Fluent is terrible. I excitedly implemented it in my most recent app, and immediately ran into so many issues.

1) It can transclude variables in translation strings, but these variables cannot themselves be localised. This makes Fluent completely useless for constructions like “Your knight has killed a dragon with a crossbow” in any language with case or gender, unless you pre-translate every possible combination in advance. Which is absurd - the possible combinations almost immediately grow astronomical.

2) The parser is extremely sensitive, and it produces errors which are terse and difficult to debug. Something as basic as a localisation key appearing twice throws an unrecoverable exception.

3) The input files mandate a weird arrangement of new lines for even the simplest branching (e.g. 1 -> cat, 2+ -> cats), which makes them become incredibly difficult to follow. I quickly lost track of my own reference English file - good luck giving them to translator to figure out for any languages with greater grammatical complexity.

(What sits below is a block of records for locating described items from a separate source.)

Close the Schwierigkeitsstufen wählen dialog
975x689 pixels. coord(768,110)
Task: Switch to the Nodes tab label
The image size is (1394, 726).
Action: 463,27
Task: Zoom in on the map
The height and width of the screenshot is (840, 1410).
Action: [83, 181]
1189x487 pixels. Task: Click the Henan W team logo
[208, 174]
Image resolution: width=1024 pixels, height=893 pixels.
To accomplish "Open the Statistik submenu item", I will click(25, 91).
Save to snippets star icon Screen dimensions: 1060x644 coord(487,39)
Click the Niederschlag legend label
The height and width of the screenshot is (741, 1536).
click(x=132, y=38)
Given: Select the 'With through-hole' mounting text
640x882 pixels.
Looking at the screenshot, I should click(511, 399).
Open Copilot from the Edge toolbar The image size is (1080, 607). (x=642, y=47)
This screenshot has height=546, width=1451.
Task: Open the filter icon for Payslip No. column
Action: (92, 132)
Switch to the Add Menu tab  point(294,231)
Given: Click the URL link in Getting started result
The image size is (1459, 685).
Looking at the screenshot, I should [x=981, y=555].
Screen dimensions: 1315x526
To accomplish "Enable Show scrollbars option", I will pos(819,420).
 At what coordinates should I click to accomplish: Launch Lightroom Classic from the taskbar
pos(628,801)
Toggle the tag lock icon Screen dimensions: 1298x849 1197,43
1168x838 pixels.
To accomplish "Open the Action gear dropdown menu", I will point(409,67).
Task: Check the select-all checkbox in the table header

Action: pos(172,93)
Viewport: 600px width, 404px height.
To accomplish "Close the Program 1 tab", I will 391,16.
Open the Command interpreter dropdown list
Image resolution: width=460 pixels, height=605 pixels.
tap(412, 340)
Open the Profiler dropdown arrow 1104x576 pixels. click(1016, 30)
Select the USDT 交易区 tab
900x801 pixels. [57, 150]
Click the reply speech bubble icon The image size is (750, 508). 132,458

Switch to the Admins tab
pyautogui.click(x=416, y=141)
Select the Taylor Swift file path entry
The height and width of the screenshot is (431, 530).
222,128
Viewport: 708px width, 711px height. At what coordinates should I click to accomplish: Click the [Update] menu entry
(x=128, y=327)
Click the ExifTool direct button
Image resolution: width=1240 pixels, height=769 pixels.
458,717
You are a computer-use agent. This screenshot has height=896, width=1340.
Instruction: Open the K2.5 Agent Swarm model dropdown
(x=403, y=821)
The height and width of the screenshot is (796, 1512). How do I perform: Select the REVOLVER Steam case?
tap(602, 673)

4) The documentation is too Spartan to know what happens in edge cases. The word “Fluent” does not restrict language-related web searches in any useful way.

I worked around issue 1 with some ugly nested localisation hacks, but I plan to rip Fluent out before release. It heralds itself to be the saviour of all i18n, but it’s literally worse than the mess that came before it.

Hi! Thank you for your critique!

> 1) “Your knight has killed a dragon with a crossbow”

We have a proposal for dynamic references to address this problem - https://github.com/projectfluent/fluent/issues/80 - it's non-trivial but I hope we'll see it solved in Fluent and/or in MessageFormat 2.

> 2) The parser is extremely sensitive

True. It's on purpose. We wanted to start with strict and loosen, rather than the opposite.

> 3) The input files mandate a weird arrangement of new lines for even the simplest branching

Same as above.

> 4) The documentation is too Spartan to know what happens in edge cases.

We're a small team :)

> It heralds itself to be the saviour of all i18n, but it’s literally worse than the mess that came before it.

I'm sorry to hear it doesn't work for you. I'm relieved that your criticism is seems more subjective except of one missing feature that no other l10n system has as of yet. We'll keep pushing, but if you encounter a better l10n system, please let me know! We're working on Unicode MessageFormat 2.0 based on Fluent and incorporating lessons learned.

I wish you guys the best, but I think you’re being a little self-congratulatory here.

The first feature is not optional - it has been a feature of i18n systems since the 1990s, possibly earlier. I’ve seen cludged-together in-house solutions that can do it without breaking a sweat. It is currently not feasible to use Fluent to localise any substantive, dynamic content in languages with case or gender - which is the main challenge an i18n package exists to solve. (I note the issue you link is five years old, dismisses the problem as not significant, and flat out states it is not being worked on.)

Translation files are generally made by translators, not programmers, and the fact that Fluent falls over in a slight breeze makes it difficult to imagine a translator being able to produce working Fluent files. This is not a ”subjective” problem. Translators do not, and should not, work for free. Using Fluent adds considerable (and needless!) complexity and therefore expense.

As you point out, you’re working on a new data format, so it’s unclear why anyone should adopt (and pay for translations in) the current moribund format.

I genuinely do wish you guys the best, and I apologise if I spoke too bluntly above, but it is not merely a matter of personal opinion that Fluent is de facto still in alpha.